Communication-Efficient, 2D Parallel Stochastic Gradient Descent for Distributed-Memory Optimization

TL;DR

This paper introduces HybridSGD, a 2D parallel stochastic gradient descent method that reduces communication costs and improves scalability in distributed-memory systems, outperforming existing algorithms in convergence and speed.

Contribution

It generalizes prior 1D SGD methods to a 2D approach, providing a theoretical framework and empirical evidence of improved performance and scalability.

Findings

HybridSGD converges faster than FedAvg at similar scales.

Achieves up to 5.3x speedup over s-step SGD.

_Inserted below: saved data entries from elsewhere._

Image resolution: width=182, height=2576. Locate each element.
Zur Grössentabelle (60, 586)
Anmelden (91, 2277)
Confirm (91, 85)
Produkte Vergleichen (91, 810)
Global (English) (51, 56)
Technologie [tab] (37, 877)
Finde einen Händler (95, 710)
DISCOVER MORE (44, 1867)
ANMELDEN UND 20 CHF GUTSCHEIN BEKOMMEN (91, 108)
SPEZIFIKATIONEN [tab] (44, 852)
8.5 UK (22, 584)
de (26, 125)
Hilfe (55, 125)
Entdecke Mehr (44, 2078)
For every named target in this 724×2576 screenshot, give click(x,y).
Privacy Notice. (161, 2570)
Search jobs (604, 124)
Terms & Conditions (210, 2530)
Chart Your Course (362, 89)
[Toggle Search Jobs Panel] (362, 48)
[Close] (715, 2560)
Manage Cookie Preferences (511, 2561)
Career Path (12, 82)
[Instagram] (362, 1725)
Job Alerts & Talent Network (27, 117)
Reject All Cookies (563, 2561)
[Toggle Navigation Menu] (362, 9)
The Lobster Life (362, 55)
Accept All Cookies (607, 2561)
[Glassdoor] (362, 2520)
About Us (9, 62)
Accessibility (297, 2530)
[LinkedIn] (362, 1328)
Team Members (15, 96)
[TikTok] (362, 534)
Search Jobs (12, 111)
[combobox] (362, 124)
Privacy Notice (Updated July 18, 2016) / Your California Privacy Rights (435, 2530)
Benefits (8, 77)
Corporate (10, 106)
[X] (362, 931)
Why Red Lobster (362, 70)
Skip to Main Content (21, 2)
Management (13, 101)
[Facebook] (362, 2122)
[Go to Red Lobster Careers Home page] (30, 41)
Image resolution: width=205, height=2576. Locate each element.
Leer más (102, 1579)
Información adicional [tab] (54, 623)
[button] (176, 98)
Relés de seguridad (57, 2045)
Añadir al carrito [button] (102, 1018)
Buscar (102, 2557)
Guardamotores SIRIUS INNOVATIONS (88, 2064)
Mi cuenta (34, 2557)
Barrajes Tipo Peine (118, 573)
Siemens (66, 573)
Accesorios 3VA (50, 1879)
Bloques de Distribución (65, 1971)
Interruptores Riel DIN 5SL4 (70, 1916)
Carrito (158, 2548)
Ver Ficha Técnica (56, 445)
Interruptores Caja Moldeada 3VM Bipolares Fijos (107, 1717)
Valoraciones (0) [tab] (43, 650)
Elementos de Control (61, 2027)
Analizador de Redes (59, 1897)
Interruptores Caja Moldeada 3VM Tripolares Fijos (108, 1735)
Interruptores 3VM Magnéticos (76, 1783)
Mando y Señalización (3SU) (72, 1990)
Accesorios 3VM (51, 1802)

Achieves up to 121x speedup over FedAvg.

Abstract

Distributed-memory implementations of numerical optimization algorithm, such as stochastic gradient descent (SGD), require interprocessor communication at every iteration of the algorithm. On modern distributed-memory clusters where communication is more expensive than computation, the scalability and performance of these algorithms are limited by communication cost. This work generalizes prior work on 1D $s$-step SGD and 1D Federated SGD with Averaging (FedAvg) to yield a 2D parallel SGD method (HybridSGD) which attains a continuous performance trade off between the two baseline algorithms. We present theoretical analysis which show the convergence, computation, communication, and memory trade offs between $s$-step SGD, FedAvg, 2D parallel SGD, and other parallel SGD variants. We implement all algorithms in C++ and MPI and evaluate their performance on a Cray EX supercomputing system. Our empirical results show that HybridSGD achieves better convergence than FedAvg at similar processor scales while attaining speedups of $5.3\times$ over $s$-step SGD and speedups up to $121\times$ over FedAvg when used to solve binary classification tasks using the convex, logistic regression model on datasets obtained from the LIBSVM repository.